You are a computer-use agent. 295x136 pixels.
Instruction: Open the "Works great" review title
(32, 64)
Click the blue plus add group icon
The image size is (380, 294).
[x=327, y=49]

_____

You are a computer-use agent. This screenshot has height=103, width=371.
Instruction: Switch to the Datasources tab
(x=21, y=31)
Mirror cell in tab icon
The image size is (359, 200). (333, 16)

_____

Among the entries above, identify all lines with "computer" and copy them.

**Response to this task:**
You are a computer-use agent. 295x136 pixels.
You are a computer-use agent. This screenshot has height=103, width=371.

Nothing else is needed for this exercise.